• _YOUR OBJECTIVE_: Output each entry below as it stands, leaving out every picture.

• _SUPPLIED MATERIAL_:
====
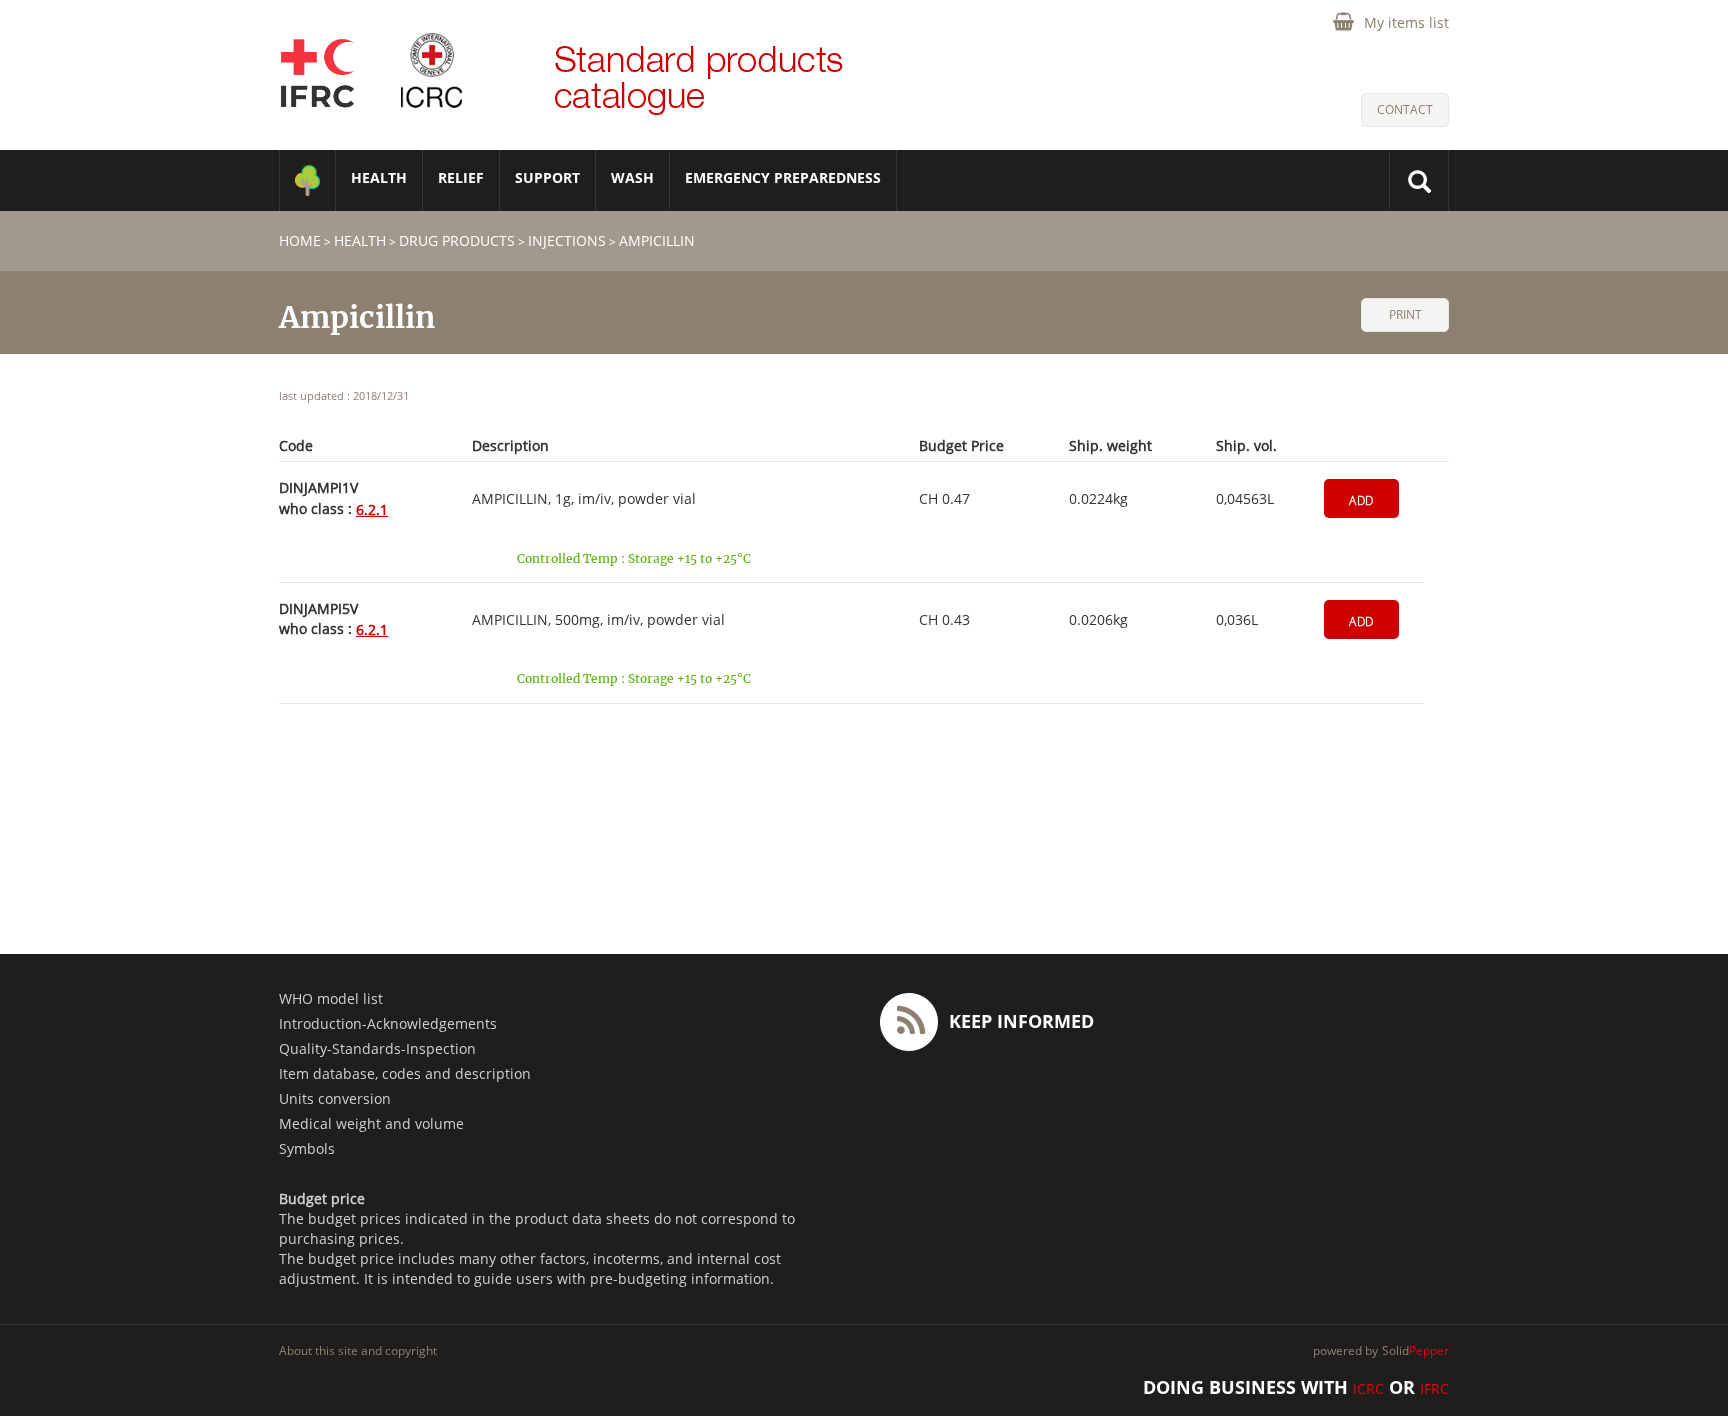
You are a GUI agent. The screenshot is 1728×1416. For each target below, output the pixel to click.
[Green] (307, 180)
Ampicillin (657, 240)
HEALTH (379, 177)
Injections (567, 240)
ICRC (1368, 1388)
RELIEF (461, 177)
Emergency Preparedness (783, 177)
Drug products (457, 240)
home (300, 240)
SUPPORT (547, 177)
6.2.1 (372, 509)
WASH (632, 177)
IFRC (1434, 1388)
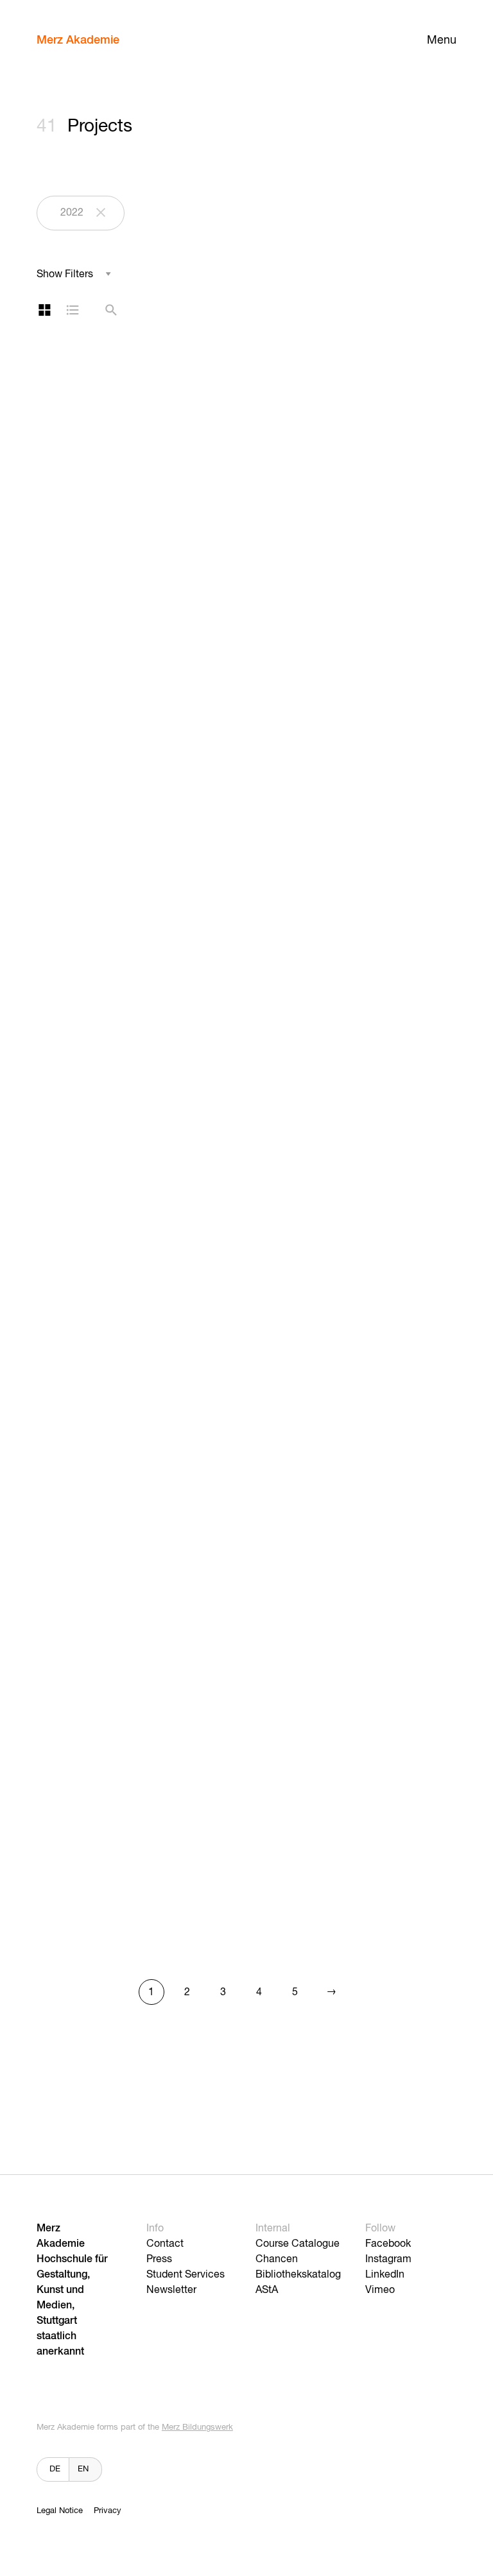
====
• _RESPONSE TO THE EXERCISE_:
You are a GUI agent. The screenshot is 1728×1416. For each target below, output the pixel to click.
[Green] (307, 180)
Ampicillin (657, 240)
HEALTH (379, 177)
Injections (567, 240)
ICRC (1368, 1388)
RELIEF (461, 177)
Emergency Preparedness (783, 177)
Drug products (457, 240)
home (300, 240)
SUPPORT (547, 177)
6.2.1 (372, 509)
WASH (632, 177)
IFRC (1434, 1388)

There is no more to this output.